Transmission electron micrographs. Ultrastructure of chloroplasts from (A) wild-type rosette leaves, (B) green, and (C) albino tissues of an IspH-silencing leaf. D to I, Ultrastructure of chloroplasts from a pale green to pale yellow boundary between the green and albino tissue of an IspH-silencing leaf. Scale bars, 500 nm. A 5-week-old Arabidopsis IspH gene-silencing plant used for transmission electron microscopy is shown on the top.

Figure 7.

Arabidopsis IspH protein is localized in the chloroplast stroma. Fifteen micrograms of total proteins (T), chloroplast stromal proteins (Chl.S), and chloroplast membrane proteins (Chl.M) were used for immunoblot analysis. After detection with the IspH antibody, the membrane was stripped and reprobed with OE33 antibody to detect the membrane-localized protein. The same protein samples were analyzed in a replicate membrane to detect the stroma-localized rbcS and the membrane-localized LHC-II chlorophyll a/b-binding protein.

Figure 8.

Arabidopsis IspH complements the E. coli ispH mutant. The E. coli ispH mutant strain MG1655 ara<>IspH was able to grow on Luria-Bertani media containing 0.2% Ara, but not on media containing 0.2% Glc (left).
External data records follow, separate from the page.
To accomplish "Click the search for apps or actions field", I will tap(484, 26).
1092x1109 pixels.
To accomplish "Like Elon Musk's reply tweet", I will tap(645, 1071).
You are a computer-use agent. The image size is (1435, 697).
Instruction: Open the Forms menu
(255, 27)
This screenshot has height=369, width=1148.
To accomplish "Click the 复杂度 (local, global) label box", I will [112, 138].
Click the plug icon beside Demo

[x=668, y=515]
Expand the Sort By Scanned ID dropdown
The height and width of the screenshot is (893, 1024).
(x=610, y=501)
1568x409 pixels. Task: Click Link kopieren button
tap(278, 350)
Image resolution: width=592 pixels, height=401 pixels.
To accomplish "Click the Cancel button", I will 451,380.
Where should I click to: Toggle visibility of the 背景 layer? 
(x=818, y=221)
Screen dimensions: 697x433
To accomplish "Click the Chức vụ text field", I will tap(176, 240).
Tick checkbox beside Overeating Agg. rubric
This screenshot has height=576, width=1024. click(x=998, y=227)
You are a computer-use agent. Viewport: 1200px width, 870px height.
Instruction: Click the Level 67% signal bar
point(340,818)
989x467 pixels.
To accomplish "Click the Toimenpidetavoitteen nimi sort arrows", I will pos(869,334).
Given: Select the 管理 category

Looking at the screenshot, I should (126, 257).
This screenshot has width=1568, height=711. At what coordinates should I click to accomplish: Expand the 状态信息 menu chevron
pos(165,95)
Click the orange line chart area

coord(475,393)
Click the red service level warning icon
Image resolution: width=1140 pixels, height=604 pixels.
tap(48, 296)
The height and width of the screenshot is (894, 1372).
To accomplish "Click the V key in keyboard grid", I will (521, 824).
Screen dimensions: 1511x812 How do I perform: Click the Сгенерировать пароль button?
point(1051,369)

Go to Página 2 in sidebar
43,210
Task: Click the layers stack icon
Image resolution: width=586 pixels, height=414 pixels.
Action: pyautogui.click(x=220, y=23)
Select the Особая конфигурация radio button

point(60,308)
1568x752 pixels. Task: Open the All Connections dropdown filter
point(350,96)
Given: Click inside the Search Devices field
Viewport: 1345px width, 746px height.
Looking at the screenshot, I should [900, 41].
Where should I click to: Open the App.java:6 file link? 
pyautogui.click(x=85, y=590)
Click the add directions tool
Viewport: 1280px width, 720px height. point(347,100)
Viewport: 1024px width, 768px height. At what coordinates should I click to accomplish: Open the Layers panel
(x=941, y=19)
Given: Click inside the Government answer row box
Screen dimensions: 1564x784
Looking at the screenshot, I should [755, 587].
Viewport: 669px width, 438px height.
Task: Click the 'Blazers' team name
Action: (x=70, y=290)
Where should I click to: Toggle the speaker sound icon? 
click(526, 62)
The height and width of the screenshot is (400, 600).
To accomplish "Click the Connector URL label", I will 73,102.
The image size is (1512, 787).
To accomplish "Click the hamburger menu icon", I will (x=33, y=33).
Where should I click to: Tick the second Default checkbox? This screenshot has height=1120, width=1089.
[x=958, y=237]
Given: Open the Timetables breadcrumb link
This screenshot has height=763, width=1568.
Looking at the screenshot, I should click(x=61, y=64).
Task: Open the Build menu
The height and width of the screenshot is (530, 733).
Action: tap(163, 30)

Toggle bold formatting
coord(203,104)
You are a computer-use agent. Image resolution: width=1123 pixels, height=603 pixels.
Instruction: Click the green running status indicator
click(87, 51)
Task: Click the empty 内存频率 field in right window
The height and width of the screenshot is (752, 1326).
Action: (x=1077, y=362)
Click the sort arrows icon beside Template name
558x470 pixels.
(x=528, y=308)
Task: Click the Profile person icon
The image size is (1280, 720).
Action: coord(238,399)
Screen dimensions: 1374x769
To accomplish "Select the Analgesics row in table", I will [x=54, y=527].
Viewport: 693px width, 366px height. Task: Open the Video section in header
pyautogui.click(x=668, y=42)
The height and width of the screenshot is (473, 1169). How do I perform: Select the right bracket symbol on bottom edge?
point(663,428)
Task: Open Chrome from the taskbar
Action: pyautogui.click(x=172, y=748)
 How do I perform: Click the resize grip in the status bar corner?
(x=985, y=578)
After transformation with the Arabidopsis IspH cDNA (pQE-AtIspH) and, as a control, with the empty vector (pQE) alone, the resulting strains were tested for growth on media containing 0.2% Glc (right).

Figure 9.

Northern-blot analysis of Arabidopsis nonMVA pathway genes. Total RNA (10 μg) extracted from 2-week-old Arabidopsis seedlings treated with light or dark for 48 h in the presence or absence of 3% Suc was used to detect the expression of nonMVA pathway genes. Steady-state levels of DXS, DXR, IspD, IspE, IspF, and IspG mRNAs are significantly increased by light. Suc, Sucrose; Man, mannitol. The ethidium bromide-stained agarose gel of the same samples is shown at the bottom.

Figure 10.

Expression patterns of Arabidopsis nonMVA pathway genes in a normal day/night cycle. A, Arabidopsis seedlings were grown on tissue culture plates (Murashige and Skoog plus 3% Suc) in a 16-h-light/8-h-dark cycle, and samples were collected every 2 h on days 13 and 14. Total RNA (10 μg) extracted from these samples was used to detect the expression patterns of the nonMVA pathway genes. The light/dark expression patterns of Arabidopsis ASN1 and rbcS were also detected in the same RNA samples as controls. The ethidium bromide-stained agarose gel of the same samples is shown at the bottom. B, Quantification of northern blots in A showing distinct expression patterns of the Arabidopsis nonMVA pathway genes. The signals were quantified using the National Institutes of Health Image 1.62 software and normalized to the loading control 25S rRNA. After normalization, the highest mRNA level of each gene was set at 1.0. The line charts generated by Microsoft Graph software represent the relative mRNA levels of the nonMVA pathway genes, ASN1, and rbcS in A.